Looking at Twitter, I found two reactions to Gore, after a long review, getting called out. That was one of them: “Stop reviewing plays where the runner might have come off the base just a little!”

Again, good luck with that.

The other was: “If you can’t use replay without crappy results like that, then you should stop using replay!”

Yeah. Good luck with that one, too.

You know what should really happen? And will, eventually?

Not less replay. More. More replay.

Yeah. I’m serious.

If you already watched the video, I’d like you to watch again.

At the 0:32 mark, you might guess that Valbuena was hoping to block the base with his left leg, although the errant throw made that difficult. Still, he blocked off enough to get spiked. If he’d blocked more, the Royals would have had a legitimate case for OBSTRUCTION, defined as “the act of a fielder who, while not in possession of the ball and not in the act of fielding the ball, impedes the progress of any runner.”

Again, that doesn’t actually apply here, since Valbuena hardly impeded Gore’s progress. But I will come back to this in a moment.

At the 1:54 mark, it sure looks as if Valbuena gave Gore just enough of a little shove to get Gore off the base. From other angles, though – and especially the shot at 2:01 – it looks like Gore came well off the base, and mostly on his own. And if that’s the case … well, dammit, he deserved to be out. Starting your slide later gets to the bag sooner, which is an advantage. But the disadvantage is the relative difficulty of staying in touch with the base. As it should be.

By the way, you can argue that Valbuena never actually touched Gore with his glove, but rather with the back of his wrist; and for that reason, the call shouldn’t have been overturned. Maybe. But I don’t want to worry about that now.

My point is this: If we’re going to turn over the judgment to the officials in the dark room in Manhattan, then let’s LET THEM USE THEIR JUDGMENT.

Sunday night, Joe Torre excused Chris Guccione’s non-call of interference on Chase Utley by saying everything happened so quickly that it was a tough judgment call. Verily! So why not let the opposing manager challenge Utley’s actions? Anyone, and I mean anyone, watching the replay knew exactly what Utley was up to, and what he was up to is explicitly against the rules (even if the rules could and should be even more explicit).

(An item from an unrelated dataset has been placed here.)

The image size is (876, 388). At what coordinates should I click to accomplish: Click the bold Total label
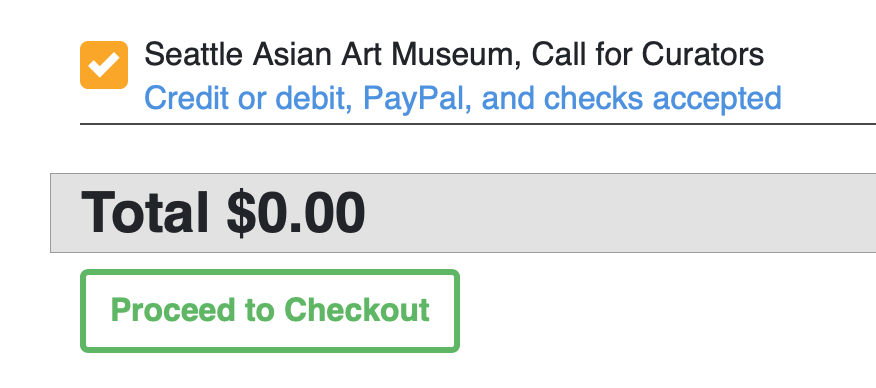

Similarly, while it’s very difficult to employ video review and allow runners like Gore to come off the base, how’s about allowing the review to ensure that fielders aren’t illegaly blocking the base, or helping the runner come off the base.

By the way, you might be surprised to learn there’s not a rule that specifically prohibits a fielder from shoving the runner off; there probably should be, but it’s a difficult rule to write. So instead the most blatant cases simply fall under the heading of “unsportsmanlike conduct,” which is why you don’t see it happen even more often than you do. Not that it did Ron Gant any good.

Bottom line? Things do happen too fast for the umpires to see.  Or at least that makes for a fine excuse. But there’s simply no excuse for letting a runner destroy a shortstop at second base, or for letting an infielder pull a runner away from the base. If the umpires on the field can’t or won’t make those calls, someone else should.